# Mini split surge suppressors



## Phillipd (Jan 7, 2020)

If a home has a whole home surge suppressor, does it not make sense to use that as protection for a mini split heat pump power supply or should you still add a suppressor to the disconnect for each outdoor unit? I’ve seen and was asked to do it all different ways ,just trying to decipher what is more than sufficient and what may or may not be overkill.


----------



## splatz (May 23, 2015)

Most surge protectors are a shunt type device and the closer they are to the protected equipment, the better they work. So a whole-house surge protector on the main panel is of value, certainly better than nothing, but the same surge protector installed at the disconnect for the mini-split will protect that mini-split better. Even better - put in both.


----------



## u2slow (Jan 2, 2014)

Where is the anticipated surge going to come from? The equipment itself?

Around here, with tall trees and OH utility supply, lightning or some other PoCo-related surge makes protection at the main panel seem most prudent.


----------



## Phillipd (Jan 7, 2020)

u2slow said:


> Where is the anticipated surge going to come from? The equipment itself?
> 
> Around here, with tall trees and OH utility supply, lightning or some other PoCo-related surge makes protection at the main panel seem most prudent.


That I’m not sure. We have infrequent power outages and flickers here during winter storms. There must be several thousand heat pumps in PEI most or many of which have no surge protection. I helped install a half dozen or so this summer and we didn’t use any surge suppressors on those. We wired up 2 today and we installed one on each of them. Our own home has 3 18 000 btu heating mini splits none of which has its own suppressor. I installed a plug in square D suppressor on our main panel this summer closest to the main breaker (200A).


----------



## Forge Boyz (Nov 7, 2014)

Some manufacturers are requiring surge suspension at the unit in order for them to honor the warranty. Mars makes a nice disconnect that has an integral surge suppressor that works very well to meet their requirements.
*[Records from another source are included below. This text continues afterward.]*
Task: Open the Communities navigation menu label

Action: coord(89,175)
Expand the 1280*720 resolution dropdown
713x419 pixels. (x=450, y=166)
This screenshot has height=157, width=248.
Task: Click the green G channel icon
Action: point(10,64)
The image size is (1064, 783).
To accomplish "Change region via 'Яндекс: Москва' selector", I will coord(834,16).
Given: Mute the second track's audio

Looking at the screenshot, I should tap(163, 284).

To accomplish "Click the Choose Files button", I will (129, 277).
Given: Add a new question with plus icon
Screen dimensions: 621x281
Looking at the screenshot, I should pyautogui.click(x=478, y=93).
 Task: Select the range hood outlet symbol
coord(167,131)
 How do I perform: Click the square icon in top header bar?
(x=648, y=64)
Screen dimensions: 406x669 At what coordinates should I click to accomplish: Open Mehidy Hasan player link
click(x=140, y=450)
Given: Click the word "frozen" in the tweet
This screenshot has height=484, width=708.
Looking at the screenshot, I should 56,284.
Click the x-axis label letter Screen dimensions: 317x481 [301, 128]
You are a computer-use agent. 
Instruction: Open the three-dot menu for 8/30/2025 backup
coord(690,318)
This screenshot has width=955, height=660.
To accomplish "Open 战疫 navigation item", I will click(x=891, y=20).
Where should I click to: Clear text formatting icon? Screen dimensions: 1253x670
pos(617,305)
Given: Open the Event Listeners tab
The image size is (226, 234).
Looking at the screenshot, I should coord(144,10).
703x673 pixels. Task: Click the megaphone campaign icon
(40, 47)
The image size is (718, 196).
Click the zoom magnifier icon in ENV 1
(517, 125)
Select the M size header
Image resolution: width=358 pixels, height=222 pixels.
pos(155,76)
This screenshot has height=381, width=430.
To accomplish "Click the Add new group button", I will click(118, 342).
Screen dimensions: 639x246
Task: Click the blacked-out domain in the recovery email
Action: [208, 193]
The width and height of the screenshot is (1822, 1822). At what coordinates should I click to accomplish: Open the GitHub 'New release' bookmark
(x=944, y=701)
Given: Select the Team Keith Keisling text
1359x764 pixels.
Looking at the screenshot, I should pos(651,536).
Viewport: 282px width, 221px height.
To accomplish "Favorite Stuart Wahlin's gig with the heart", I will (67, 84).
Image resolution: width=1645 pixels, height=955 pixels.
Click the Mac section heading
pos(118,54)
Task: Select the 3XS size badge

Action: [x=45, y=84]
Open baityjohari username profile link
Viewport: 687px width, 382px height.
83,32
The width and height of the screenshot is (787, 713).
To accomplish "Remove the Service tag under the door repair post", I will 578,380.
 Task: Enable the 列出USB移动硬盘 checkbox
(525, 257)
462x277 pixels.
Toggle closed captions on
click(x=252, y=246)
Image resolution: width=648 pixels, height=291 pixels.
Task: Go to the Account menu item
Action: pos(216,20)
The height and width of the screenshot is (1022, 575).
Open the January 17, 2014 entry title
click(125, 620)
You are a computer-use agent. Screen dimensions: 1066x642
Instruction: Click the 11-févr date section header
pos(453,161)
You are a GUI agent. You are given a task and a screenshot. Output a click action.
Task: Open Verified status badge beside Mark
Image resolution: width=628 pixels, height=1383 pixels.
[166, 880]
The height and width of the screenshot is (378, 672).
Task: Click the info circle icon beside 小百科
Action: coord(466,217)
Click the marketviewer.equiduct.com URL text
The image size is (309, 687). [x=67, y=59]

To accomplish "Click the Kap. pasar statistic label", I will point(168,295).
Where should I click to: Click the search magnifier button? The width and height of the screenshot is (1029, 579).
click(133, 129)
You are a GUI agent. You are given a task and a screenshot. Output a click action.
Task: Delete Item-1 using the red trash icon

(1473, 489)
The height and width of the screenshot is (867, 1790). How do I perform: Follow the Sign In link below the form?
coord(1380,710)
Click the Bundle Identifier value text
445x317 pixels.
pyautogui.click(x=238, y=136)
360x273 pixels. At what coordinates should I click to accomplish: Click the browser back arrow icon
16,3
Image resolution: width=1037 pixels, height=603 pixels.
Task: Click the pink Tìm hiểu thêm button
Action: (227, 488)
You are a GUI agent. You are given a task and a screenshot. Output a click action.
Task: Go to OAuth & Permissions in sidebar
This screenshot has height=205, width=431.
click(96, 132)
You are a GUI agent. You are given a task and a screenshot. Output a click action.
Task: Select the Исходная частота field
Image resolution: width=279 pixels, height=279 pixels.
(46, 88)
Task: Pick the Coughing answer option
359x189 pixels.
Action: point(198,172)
I have to go to a plumbing supply house to get them though.

Sent from my SM-G970U using Tapatalk


----------



## MikeFL (Apr 16, 2016)

There's no such thing as too much surge protection. 
A good resource is www.nemasurge.org


----------



## kb1jb1 (Nov 11, 2017)

Installing a surge protective device on an expensive piece of equipment should be the manufacturer's job. How much would it cost them? $1.00? Unless they figure a field installed one can be replaced easier.


----------



## Phillipd (Jan 7, 2020)

kb1jb1 said:


> Installing a surge protective device on an expensive piece of equipment should be the manufacturer's job. How much would it cost them? $1.00? Unless they figure a field installed one can be replaced easier.


 I’ve installed them but I’m hesitant to go out and buy 3 for our own home,the MARS ones are $100/a piece here.


----------